The debate regarding AUMF renewal via section 1034 of the NDAA FY12 is about much more than detention authority, but of course it does impact detention authority in various ways. As to that issue, Deborah Pearlstein frames the issue nicely by asking whether there is likely to be a scenario in which (i) as a matter of policy we would want the US government to have military detention authority but (ii) the individual could not plausibly be detained pursuant to the existing AUMF. It seems to me there are two such scenarios.
One involves existing detainees whom the US government might want to continue to hold regardless of whether we remain involved in relatively conventional combat operations on the ground in Afghanistan. Let’s imagine that sometime in the next year or two, a combination of budgetary pressures, diplomatic progress, and domestic political pressure results in the withdrawal of US forces from Afghanistan (perhaps leaving behind an extremely light footprint of special forces operators and CIA personnel who will continue, from whatever location, to target al Qaeda figures). Citing the same Hamdi language that Deborah quotes in her post, we very likely would see substantial arguments to the effect that detention no longer should be available under the original AUMF. Indeed, that might be a very good argument as to Taliban detainees insofar as the facts on the ground involve resolution of the Taliban’s insurgency. But would it be a good argument as to al Qaeda detainees, such as KSM? Again, the O’Connor quote from Hamdi sounds a cautionary note. So long as one thinks that detaining KSM or other al Qaeda figures is a good idea in general, and that the underlying rationale for their detention should not be tied directly to the existence of hostilities in Afghanistan in particular, this strikes me as a good reason to adopt clarifying AUMF language.

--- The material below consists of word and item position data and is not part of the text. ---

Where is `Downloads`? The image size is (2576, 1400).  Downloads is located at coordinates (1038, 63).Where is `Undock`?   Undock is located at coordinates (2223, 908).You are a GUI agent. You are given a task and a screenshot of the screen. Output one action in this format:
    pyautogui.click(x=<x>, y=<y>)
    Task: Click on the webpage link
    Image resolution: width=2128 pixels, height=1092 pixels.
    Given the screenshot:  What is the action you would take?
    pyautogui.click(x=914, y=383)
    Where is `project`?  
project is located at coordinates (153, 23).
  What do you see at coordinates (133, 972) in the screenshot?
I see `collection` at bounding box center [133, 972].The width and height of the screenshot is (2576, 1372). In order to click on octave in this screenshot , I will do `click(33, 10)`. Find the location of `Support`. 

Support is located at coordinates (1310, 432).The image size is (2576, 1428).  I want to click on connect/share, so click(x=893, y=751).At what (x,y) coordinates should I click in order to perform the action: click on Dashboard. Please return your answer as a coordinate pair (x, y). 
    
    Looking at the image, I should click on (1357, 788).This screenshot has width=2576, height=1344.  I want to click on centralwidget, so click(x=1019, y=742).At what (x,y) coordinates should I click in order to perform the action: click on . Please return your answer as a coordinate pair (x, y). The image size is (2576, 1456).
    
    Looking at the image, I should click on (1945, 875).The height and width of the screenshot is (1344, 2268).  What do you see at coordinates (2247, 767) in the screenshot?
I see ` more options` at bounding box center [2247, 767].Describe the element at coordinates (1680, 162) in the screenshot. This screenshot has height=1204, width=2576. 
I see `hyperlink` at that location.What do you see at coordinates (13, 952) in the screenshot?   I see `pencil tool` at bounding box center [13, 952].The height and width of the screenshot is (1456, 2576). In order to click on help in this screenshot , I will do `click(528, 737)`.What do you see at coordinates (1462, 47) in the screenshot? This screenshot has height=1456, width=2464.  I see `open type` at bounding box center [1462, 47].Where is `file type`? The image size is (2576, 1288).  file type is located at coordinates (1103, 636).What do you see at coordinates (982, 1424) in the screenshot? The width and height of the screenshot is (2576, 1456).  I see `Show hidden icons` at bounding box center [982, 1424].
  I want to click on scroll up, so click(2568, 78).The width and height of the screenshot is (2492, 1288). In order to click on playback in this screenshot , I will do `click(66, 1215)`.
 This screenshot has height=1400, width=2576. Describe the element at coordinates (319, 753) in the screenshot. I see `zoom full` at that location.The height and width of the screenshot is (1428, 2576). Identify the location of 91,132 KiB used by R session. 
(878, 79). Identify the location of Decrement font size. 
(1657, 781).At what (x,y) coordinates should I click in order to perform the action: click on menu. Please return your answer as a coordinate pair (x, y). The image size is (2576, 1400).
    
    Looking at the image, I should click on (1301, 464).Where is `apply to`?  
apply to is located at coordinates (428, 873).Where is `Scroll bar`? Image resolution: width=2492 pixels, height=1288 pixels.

A second relevant scenario involves persons who have not yet been captured but who might be in the future. Let’s use Ibrahim Hassan al-Asiri as our example. Al-Asiri is, according to press reports, a bombmaking expert for AQAP. Let’s imagine that the US gets lucky and somehow captures him and attempts to hold him in military detention. Could it do so under the existing AUMF? Certainly a fair case could be made, but that case would depend on showing either that (i) AQAP is part-and-parcel of al Qaeda itself (a point on which there is lots of disagreement, it seems) or (ii) the AUMF implicitly extends to “co-belligerent” groups and AQAP is within that category. Ultimately, a judge in the habeas setting would decide whether this authority should exist or not (and that’s probably true even if the guy were taken to Afghanistan rather than GTMO, as a post-2008 out-of-theater detainee is precisely the scenario that the DC Circuit hints at in al-Maqaleh). I think it would be better if Congress simply addressed the issue directly, either foreclosing the detention option altogether or confirming that it exists.